POWER PAPER
Another of the exciting new ideas that might very well never go anywhere or, on the other hand, might save the world.
Power Paper: Energy Storage By The Sheet; By surrounding carbon nanotubes with cellulose, researchers have devised a flexible, paper-thin power source
David Biello, August 14, 2007 (Scientific American)
WHO
Rensselaer Polytechnic Institute (R.P.I.), biological and chemical engineer Robert Linhardt,
WHAT
3 RPI labs have combined to formulate a material that is also a battery composed of cellulose, carbon nanotubes and an electrolytic liquid.

WHEN
Presently a prototype.
WHERE
RPI is in Troy, NY. Experiment results published in Proceedings of the National Academy of Sciences USA.
WHY
- The product of 3 labs: biopolymers, nanotubes and electronics.
- Cellulose soaked in an electrolytic ionic liquid and separating aligned carbon nanotubes (which are the electrodes in the “battery”) dries in thin sheets of “nanocomposite paper” which can be rolled, twisted, bent, cut, stacked and works at high temps.
- It serves as a battery or supercapacitor or both, depending on composition and processing. Test results so far, with 1-inch squares: 1.5 kilowatts/kg as supercapacitor for 100 cycles of charge/discharge (current commercial capacitors: 1 million cycles). With large scale rollouts off printing presses, much larger durations are anticipated.
- It can absorb ionic bodily fluids (sweat, blood) to function.

QUOTES
- Linhardt: "We have a paper battery, supercapacitor and battery-supercapacitor hybrid device that could be used in a variety of energy storage applications…These devices are lightweight and flexible and are primarily composed of cellulose paper—an environmentally friendly and biocompatible material…The nanotubes on which the cellulose is cast contact the paper at the molecular level with an enormous surface area, allowing the device to efficiently store and release power…”

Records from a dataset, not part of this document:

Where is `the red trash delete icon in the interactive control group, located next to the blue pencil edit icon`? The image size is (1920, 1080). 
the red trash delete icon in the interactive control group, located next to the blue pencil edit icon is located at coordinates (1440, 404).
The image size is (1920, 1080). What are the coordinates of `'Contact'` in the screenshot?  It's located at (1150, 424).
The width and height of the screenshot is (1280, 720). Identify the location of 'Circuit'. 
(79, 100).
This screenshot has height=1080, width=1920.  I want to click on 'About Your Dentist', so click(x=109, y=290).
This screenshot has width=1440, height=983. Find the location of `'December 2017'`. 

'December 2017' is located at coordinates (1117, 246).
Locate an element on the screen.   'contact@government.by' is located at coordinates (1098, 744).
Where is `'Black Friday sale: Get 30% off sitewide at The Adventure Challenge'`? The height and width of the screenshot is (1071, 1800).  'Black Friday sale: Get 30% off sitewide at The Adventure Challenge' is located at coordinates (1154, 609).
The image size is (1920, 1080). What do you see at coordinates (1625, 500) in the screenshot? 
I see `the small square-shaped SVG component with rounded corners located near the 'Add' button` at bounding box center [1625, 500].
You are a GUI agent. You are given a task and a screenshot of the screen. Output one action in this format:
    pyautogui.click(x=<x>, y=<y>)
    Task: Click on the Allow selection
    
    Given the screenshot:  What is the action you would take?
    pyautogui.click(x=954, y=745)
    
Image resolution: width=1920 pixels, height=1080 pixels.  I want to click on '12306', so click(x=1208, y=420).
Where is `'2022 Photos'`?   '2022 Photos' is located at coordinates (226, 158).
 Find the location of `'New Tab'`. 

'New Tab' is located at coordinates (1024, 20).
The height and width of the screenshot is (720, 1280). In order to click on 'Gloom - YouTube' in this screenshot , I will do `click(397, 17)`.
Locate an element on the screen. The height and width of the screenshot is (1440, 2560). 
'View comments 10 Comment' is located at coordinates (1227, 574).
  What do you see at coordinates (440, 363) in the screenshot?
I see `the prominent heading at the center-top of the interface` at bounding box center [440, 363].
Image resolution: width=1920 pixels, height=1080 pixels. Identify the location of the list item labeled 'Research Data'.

- Linhardt: “The use of these electrolytes based on bodily fluids suggests the possibility of the device being useful as a dry body implant…We are very interested in the possibility of disposable paper defibrillators as a potential medical application."
- Linhardt: "We are realistic enough to recognize that actual scale up of a process can be fraught with unanticipated difficulties…[but] we do not see any insurmountable challenges."